◆ **Aim of the exercise**
Output exactly the lines from the first line of the records below through the line containing "Terms of Use (25, 2365)", both included, leaving out any pictures.

Saved entries:
* * * * * * * * *

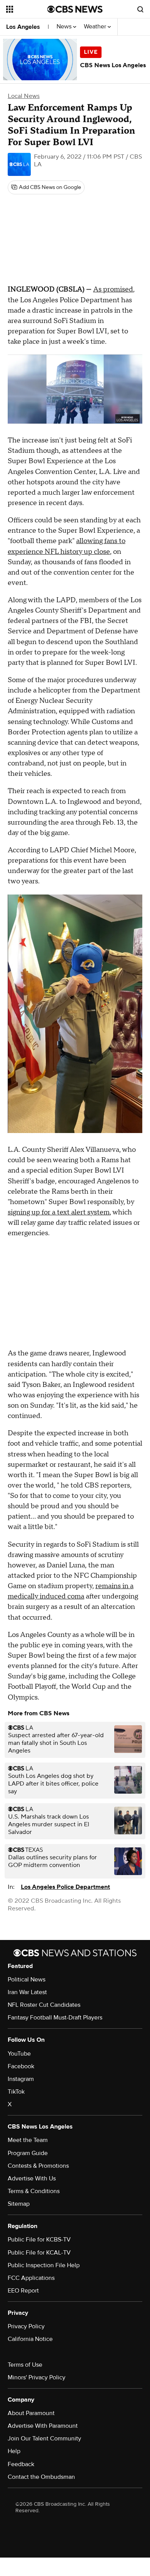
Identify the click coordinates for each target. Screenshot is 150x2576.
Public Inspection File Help (44, 2265)
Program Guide (28, 2153)
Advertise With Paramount (43, 2426)
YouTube (19, 2054)
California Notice (30, 2339)
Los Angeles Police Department (65, 1887)
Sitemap (19, 2204)
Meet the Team (28, 2140)
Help (14, 2451)
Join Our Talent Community (44, 2438)
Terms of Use (25, 2365)
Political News (26, 1979)
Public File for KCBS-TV (39, 2239)
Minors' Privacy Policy (36, 2377)
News (65, 26)
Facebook (21, 2066)
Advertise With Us (32, 2178)
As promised (113, 289)
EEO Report (23, 2291)
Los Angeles (23, 27)
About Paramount (31, 2413)
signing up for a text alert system (59, 1212)
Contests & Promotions (38, 2166)
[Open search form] (140, 9)
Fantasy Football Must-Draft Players (55, 2017)
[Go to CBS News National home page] (75, 9)
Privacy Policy (26, 2326)
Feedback (21, 2464)
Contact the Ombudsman (41, 2477)
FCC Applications (31, 2278)
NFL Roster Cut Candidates (44, 2005)
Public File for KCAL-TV (39, 2253)
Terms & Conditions (34, 2191)
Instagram (21, 2079)
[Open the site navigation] (26, 9)
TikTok (16, 2092)
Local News (24, 96)
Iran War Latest (27, 1992)
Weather (96, 26)
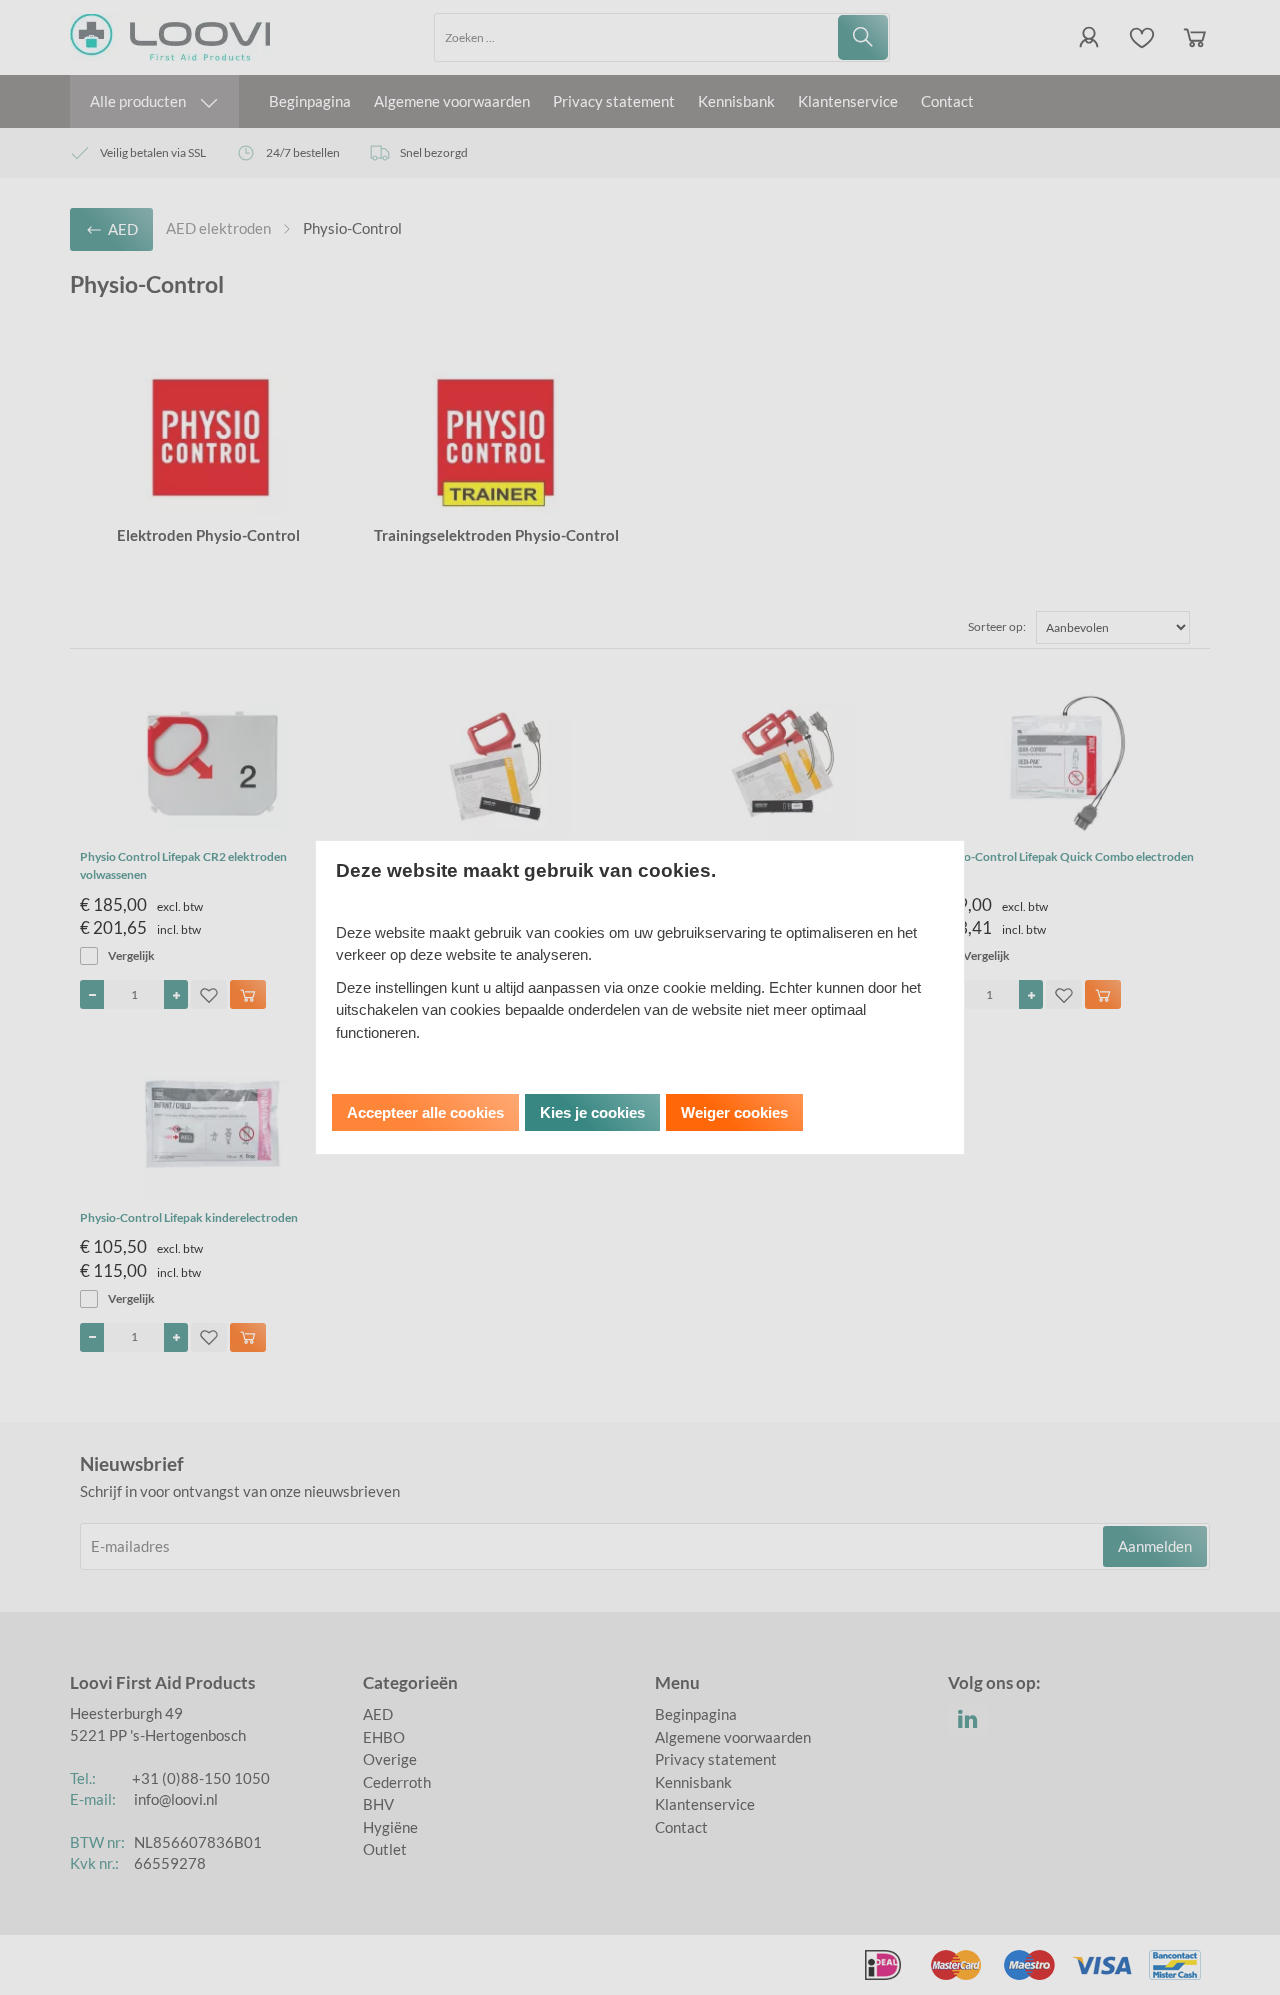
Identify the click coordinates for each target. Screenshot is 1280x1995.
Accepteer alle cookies (425, 1112)
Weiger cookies (734, 1112)
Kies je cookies (592, 1112)
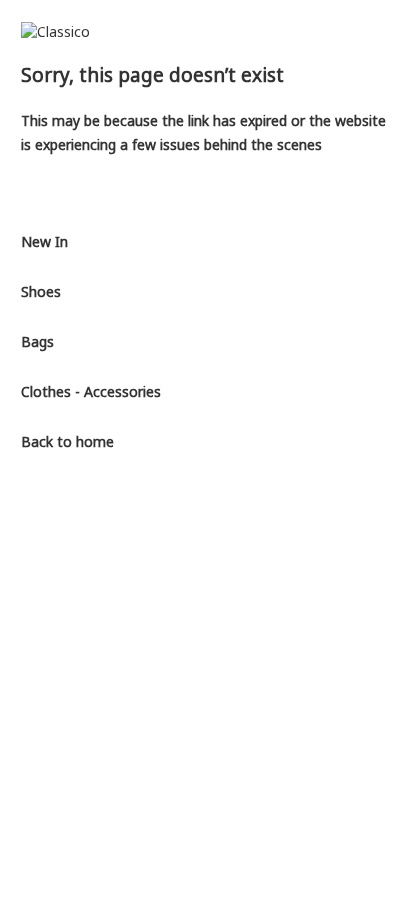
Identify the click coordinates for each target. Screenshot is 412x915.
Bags (37, 341)
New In (44, 241)
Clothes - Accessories (91, 391)
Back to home (67, 441)
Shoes (41, 291)
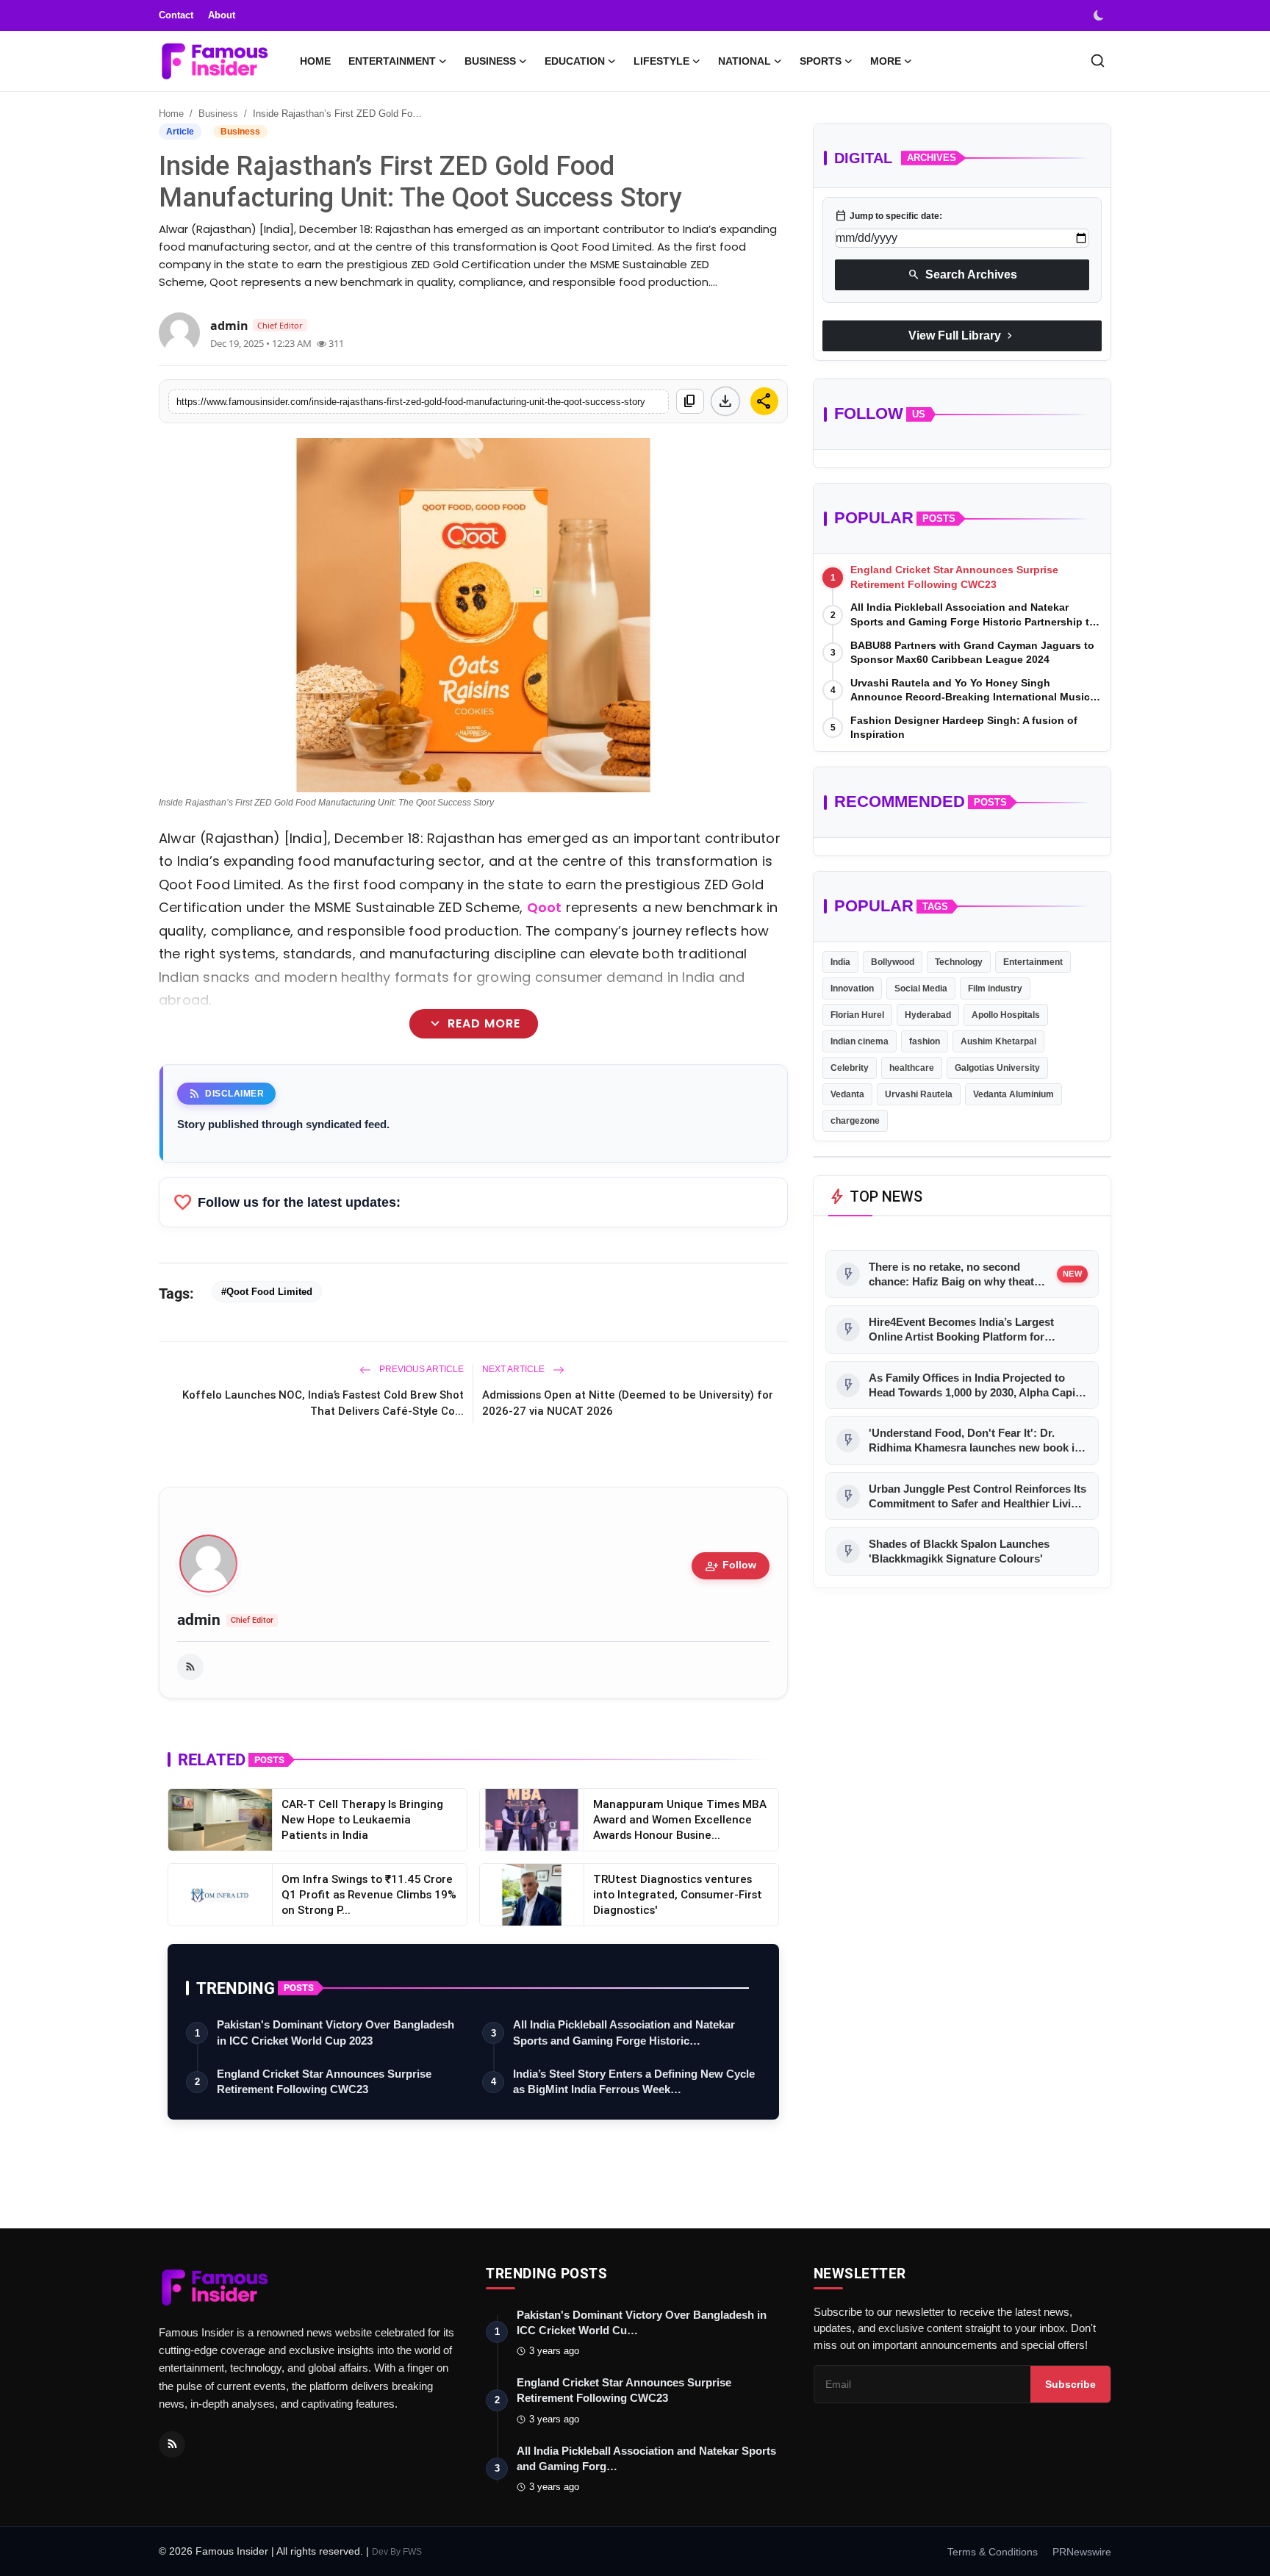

* * * * * * * * *

◆ **Exercise solution**
Identify the click coordinates for each target. Screenshot is 150x2576.
Public Inspection File Help (44, 2265)
Program Guide (28, 2153)
Advertise With Paramount (43, 2426)
YouTube (19, 2054)
California Notice (30, 2339)
Los Angeles Police Department (65, 1887)
Sitemap (19, 2204)
Meet the Team (28, 2140)
Help (14, 2451)
Join Our Talent Community (44, 2438)
Terms of Use (25, 2365)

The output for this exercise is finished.